Lotan Yair, Krishna Viswesh, Abuzeid Waleed M, Launer Bryn, Chang Sam S, Krishna Vrishab, Shingi Siddhant, Gordetsky Jennifer B, Gerald Thomas, Woldu Solomon, Shkolyar Eugene, Hayne Dickon, Redfern Andrew, Spalding Lisa, Stewart Courtney, Eyzaguirre Eduardo, Imtiaz Shamsunnahar, Narayan Vikram M, Packiam Vignesh T, O'Donnell Michael A, Li Roger, Baekelandt Loic, Joniau Steven, Zuiverloon Tahlita, Fernandez Mario I, Schultz Marcela, Hensley Patrick J, Allison Derek, Taylor John A, Hamza Ameer, Kamat Ashish, Nimgaonkar Vivek, Sonawane Snehal, Miller Daniel L, Watson Drew, Vrabac Damir, Joshi Anirudh, Shah Jay B, Williams Stephen B
Department of Urology, University of Texas Southwestern Medical Center, Dallas, Texas.
Valar Labs, Palo Alto, California.
J Urol. 2025 Feb;213(2):192-204. doi: 10.1097/JU.0000000000004278. Epub 2024 Oct 9.
There are few markers to identify those likely to recur or progress after treatment with intravesical bacillus Calmette-Guérin (BCG). We developed and validated artificial intelligence (AI)-based histologic assays that extract interpretable features from transurethral resection of bladder tumor digitized pathology images to predict risk of recurrence, progression, development of BCG-unresponsive disease, and cystectomy.
Pre-BCG resection-derived whole-slide images and clinical data were obtained for high-risk nonmuscle-invasive bladder cancer cases treated with BCG from 12 centers and were analyzed through a segmentation and feature extraction pipeline. Features associated with clinical outcomes were defined and tested on independent development and validation cohorts. Cases were classified into high or low risk for recurrence, progression, BCG-unresponsive disease, and cystectomy.
Nine hundred forty-four cases (development: 303, validation: 641, median follow-up: 36 months) representative of the intended use population were included (high-grade Ta: 34.1%, high-grade T1: 54.8%; carcinoma in situ only: 11.1%, any carcinoma in situ: 31.4%). In the validation cohort, "high recurrence risk" cases had inferior high-grade recurrence-free survival vs "low recurrence risk" cases (HR, 2.08, < .0001). "High progression risk" patients had poorer progression-free survival (HR, 3.87, < .001) and higher risk of cystectomy (HR, 3.35, < .001) than "low progression risk" patients. Cases harboring the BCG-unresponsive disease signature had a shorter time to development of BCG-unresponsive disease than cases without the signature (HR, 2.31, < .0001). AI assays provided predictive information beyond clinicopathologic factors.
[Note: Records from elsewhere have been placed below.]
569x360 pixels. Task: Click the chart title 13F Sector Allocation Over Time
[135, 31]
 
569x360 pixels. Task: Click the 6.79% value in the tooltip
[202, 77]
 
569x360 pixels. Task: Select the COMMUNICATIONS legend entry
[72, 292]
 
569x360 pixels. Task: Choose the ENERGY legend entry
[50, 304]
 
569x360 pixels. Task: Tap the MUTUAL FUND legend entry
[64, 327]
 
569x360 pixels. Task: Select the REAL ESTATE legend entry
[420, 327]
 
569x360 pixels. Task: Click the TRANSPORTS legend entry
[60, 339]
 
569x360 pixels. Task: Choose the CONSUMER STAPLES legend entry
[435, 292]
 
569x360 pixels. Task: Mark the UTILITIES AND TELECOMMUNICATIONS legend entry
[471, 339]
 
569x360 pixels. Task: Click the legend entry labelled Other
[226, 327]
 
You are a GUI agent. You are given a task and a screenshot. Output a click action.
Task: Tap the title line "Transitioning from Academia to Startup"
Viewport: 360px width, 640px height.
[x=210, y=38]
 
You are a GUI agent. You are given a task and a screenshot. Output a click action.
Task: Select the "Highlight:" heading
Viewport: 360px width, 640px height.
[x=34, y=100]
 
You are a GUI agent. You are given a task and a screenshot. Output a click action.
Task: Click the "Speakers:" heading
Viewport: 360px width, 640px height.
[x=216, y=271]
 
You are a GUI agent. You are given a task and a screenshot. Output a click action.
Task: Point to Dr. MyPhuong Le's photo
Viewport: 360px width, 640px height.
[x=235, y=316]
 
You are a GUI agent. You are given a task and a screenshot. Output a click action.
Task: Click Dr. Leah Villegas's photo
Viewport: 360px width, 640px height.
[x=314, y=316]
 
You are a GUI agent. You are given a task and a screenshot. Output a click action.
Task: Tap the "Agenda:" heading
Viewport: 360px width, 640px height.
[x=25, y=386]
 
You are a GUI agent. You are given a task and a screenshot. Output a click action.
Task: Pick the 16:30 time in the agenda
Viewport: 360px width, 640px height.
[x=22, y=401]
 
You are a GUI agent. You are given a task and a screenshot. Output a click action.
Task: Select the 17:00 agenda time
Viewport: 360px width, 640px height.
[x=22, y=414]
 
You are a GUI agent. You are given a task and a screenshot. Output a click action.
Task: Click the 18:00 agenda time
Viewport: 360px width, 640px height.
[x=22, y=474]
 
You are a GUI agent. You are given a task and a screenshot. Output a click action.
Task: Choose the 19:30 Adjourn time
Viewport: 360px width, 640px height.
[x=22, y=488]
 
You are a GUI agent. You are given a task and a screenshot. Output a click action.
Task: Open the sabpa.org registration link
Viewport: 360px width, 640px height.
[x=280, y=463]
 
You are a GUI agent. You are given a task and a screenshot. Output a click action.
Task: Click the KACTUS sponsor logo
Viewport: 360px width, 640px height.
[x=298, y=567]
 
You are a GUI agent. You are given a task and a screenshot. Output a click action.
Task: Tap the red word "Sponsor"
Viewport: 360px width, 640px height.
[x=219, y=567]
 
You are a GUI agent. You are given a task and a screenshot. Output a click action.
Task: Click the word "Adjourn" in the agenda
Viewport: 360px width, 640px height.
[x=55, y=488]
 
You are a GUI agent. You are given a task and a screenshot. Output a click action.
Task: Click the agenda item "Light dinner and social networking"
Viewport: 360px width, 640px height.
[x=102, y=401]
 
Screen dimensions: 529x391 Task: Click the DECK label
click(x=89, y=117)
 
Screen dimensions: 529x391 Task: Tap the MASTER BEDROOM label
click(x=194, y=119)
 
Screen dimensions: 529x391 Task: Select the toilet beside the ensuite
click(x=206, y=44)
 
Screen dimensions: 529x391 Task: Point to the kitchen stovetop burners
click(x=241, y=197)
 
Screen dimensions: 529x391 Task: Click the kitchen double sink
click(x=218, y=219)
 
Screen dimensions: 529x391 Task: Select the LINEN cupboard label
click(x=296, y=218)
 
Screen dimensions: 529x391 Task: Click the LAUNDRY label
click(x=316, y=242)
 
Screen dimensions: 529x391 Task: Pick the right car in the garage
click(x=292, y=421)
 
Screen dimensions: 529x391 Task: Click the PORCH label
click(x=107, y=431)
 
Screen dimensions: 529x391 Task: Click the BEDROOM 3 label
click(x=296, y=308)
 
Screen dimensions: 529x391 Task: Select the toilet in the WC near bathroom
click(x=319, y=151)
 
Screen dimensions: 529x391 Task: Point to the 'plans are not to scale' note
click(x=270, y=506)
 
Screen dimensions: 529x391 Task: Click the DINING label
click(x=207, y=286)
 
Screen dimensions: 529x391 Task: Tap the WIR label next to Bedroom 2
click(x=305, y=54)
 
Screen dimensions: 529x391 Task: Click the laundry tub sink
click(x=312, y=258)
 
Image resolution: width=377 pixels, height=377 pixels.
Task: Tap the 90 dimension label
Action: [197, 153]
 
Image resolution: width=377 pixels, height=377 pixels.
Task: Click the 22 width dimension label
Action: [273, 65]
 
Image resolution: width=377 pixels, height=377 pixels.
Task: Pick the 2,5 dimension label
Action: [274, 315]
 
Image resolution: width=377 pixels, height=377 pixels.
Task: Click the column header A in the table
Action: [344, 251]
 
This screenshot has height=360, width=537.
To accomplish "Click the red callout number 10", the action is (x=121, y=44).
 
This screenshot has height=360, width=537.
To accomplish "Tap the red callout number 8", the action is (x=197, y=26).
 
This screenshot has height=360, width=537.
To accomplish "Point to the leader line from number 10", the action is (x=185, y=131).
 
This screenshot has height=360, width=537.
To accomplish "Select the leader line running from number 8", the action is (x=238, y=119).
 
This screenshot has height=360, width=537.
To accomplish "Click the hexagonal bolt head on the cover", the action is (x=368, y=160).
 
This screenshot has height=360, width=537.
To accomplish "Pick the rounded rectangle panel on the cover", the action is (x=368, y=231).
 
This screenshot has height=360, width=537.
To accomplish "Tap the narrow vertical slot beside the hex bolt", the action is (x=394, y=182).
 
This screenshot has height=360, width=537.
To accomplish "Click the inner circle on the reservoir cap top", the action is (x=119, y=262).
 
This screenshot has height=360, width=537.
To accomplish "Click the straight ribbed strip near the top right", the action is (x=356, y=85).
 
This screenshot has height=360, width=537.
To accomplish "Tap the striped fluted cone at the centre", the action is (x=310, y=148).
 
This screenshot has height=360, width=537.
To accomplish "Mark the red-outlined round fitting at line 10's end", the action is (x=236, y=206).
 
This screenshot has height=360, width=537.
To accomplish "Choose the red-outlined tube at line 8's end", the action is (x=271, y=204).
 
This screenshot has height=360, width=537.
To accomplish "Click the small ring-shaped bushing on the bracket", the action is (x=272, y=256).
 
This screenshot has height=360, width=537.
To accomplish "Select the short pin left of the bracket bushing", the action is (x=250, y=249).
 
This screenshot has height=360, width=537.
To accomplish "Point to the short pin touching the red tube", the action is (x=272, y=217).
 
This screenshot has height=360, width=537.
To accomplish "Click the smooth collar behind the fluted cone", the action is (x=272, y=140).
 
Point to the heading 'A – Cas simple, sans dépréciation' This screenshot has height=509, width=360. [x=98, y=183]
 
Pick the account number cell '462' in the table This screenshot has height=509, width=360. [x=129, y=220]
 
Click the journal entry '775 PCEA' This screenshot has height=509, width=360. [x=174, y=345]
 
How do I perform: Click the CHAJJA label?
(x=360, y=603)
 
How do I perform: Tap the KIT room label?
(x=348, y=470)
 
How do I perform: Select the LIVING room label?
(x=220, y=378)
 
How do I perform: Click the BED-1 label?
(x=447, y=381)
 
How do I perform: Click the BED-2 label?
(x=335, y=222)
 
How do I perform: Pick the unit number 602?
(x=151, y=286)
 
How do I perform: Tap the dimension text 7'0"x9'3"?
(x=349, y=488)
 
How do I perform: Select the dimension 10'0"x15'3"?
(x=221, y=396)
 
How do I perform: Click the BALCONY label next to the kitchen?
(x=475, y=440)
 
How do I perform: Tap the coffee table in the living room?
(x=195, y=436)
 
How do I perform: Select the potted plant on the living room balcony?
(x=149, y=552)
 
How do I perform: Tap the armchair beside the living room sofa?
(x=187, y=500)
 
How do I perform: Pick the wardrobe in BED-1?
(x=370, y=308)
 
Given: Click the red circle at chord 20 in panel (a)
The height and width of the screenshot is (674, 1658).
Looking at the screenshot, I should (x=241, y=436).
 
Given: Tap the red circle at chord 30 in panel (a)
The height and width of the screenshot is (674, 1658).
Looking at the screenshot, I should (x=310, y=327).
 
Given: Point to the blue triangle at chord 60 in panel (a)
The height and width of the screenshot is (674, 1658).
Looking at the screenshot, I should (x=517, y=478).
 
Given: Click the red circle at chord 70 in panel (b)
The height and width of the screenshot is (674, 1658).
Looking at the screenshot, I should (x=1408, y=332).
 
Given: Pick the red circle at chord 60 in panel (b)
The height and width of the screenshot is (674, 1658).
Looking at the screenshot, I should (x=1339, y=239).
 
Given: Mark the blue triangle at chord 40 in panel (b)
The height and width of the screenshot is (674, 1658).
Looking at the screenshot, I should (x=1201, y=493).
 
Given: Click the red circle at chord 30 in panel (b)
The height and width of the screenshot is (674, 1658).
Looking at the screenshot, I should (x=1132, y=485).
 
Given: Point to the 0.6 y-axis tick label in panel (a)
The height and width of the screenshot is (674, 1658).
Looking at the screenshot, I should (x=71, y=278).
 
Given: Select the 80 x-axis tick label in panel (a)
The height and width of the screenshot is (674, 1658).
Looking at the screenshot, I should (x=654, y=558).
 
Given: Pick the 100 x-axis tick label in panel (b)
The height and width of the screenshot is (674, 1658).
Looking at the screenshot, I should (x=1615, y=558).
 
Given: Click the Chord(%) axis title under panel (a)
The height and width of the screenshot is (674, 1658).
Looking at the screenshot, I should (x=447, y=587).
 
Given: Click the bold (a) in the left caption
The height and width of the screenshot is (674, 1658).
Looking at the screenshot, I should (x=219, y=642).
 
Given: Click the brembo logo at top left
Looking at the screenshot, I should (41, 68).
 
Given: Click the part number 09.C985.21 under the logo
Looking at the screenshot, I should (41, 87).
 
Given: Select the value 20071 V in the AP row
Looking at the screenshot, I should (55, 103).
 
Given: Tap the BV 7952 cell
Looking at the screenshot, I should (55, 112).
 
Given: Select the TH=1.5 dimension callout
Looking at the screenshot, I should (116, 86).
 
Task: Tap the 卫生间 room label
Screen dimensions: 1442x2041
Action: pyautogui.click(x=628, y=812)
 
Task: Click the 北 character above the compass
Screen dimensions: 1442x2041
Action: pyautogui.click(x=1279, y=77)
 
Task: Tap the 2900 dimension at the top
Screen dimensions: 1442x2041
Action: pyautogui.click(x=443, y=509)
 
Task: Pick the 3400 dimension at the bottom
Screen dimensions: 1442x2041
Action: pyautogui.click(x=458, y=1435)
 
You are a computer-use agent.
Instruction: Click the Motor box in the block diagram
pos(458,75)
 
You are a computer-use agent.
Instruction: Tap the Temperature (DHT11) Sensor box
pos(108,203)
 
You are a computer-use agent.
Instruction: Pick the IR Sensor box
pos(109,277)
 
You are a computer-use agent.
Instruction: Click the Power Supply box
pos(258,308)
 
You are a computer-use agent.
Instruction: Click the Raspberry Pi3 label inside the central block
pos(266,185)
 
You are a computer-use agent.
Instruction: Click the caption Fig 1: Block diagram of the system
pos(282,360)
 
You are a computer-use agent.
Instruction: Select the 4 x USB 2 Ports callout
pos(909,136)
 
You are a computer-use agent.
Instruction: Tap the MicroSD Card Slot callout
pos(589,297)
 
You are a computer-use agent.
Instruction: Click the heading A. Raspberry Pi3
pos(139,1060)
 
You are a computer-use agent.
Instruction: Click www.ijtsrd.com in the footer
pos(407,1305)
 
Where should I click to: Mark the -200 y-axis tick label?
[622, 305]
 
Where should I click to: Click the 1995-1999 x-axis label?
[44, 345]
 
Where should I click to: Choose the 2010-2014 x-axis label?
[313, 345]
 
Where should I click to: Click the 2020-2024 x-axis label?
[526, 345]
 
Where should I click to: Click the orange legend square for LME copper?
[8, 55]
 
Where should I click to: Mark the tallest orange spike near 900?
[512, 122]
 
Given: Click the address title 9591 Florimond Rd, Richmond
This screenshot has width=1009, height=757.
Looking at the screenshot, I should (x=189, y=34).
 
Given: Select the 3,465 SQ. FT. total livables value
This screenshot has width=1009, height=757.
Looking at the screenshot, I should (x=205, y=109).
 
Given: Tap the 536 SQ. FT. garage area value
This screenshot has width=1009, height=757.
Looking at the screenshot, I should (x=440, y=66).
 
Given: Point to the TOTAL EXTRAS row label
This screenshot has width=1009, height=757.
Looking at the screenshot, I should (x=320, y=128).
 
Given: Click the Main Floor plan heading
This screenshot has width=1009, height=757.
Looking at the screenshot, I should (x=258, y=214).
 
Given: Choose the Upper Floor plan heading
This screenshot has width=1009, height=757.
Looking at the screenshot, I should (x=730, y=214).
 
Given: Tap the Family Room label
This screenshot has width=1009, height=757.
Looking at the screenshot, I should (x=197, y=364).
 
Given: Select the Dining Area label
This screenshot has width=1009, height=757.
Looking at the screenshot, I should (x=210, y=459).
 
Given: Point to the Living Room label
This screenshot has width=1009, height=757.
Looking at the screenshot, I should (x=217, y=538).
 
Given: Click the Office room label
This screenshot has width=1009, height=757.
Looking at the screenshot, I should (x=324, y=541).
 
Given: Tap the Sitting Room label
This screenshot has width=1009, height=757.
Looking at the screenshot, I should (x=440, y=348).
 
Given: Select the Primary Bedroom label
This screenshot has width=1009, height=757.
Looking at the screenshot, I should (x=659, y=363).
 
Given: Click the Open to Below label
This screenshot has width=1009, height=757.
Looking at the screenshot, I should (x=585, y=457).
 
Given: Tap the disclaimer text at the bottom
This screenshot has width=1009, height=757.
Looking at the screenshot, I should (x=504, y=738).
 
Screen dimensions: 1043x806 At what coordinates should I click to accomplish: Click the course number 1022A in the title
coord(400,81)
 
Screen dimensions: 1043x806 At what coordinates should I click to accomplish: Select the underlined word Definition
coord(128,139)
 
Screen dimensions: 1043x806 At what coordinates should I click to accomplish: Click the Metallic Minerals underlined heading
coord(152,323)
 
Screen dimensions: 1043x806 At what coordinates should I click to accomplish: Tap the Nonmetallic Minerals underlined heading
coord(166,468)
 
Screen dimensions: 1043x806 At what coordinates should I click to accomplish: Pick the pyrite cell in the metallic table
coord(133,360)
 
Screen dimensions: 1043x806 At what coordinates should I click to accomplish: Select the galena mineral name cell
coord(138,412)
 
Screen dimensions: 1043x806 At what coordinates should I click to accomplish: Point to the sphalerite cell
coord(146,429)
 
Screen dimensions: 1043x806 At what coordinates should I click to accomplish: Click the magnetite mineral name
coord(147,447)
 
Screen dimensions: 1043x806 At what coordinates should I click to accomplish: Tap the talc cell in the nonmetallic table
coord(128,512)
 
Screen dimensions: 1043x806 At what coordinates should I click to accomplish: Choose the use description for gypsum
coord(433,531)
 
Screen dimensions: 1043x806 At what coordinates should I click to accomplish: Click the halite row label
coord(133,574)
We developed and validated AI-based histologic assays that identify high-risk nonmuscle-invasive bladder cancer cases at higher risk of recurrence, progression, BCG-unresponsive disease, and cystectomy, potentially aiding clinical decision making.
在膀胱内灌注卡介苗(BCG)治疗后,几乎没有标志物可用于识别那些可能复发或进展的患者。我们开发并验证了基于人工智能(AI)的组织学检测方法,该方法可从膀胱肿瘤经尿道切除术的数字化病理图像中提取可解释的特征,以预测复发、进展、卡介苗无反应性疾病的发生以及膀胱切除术的风险。
获取了来自12个中心接受卡介苗治疗的高危非肌层浸润性膀胱癌病例的卡介苗灌注前切除的全切片图像和临床数据,并通过分割和特征提取流程进行分析。定义了与临床结果相关的特征,并在独立的开发和验证队列中进行测试。将病例分为复发、进展、卡介苗无反应性疾病和膀胱切除术的高风险或低风险。
纳入了944例(开发队列:303例,验证队列:641例,中位随访时间:36个月)代表目标使用人群的病例(高级别Ta:34.1%,高级别T1:54.8%;仅原位癌:11.1%,任何原位癌:31.4%)。在验证队列中,“高复发风险”病例的高级别无复发生存率低于“低复发风险”病例(HR,2.08,<.0001)。“高进展风险”患者的无进展生存率较差(HR,3.87,<.001),膀胱切除术风险高于“低进展风险”患者(HR,3.35,<.001)。具有卡介苗无反应性疾病特征的病例比无该特征的病例发生卡介苗无反应性疾病的时间更短(HR,2.31,<.0001)。人工智能检测提供了超越临床病理因素的预测信息。
我们开发并验证了基于人工智能的组织学检测方法,该方法可识别复发、进展、卡介苗无反应性疾病和膀胱切除术风险较高的高危非肌层浸润性膀胱癌病例,可能有助于临床决策。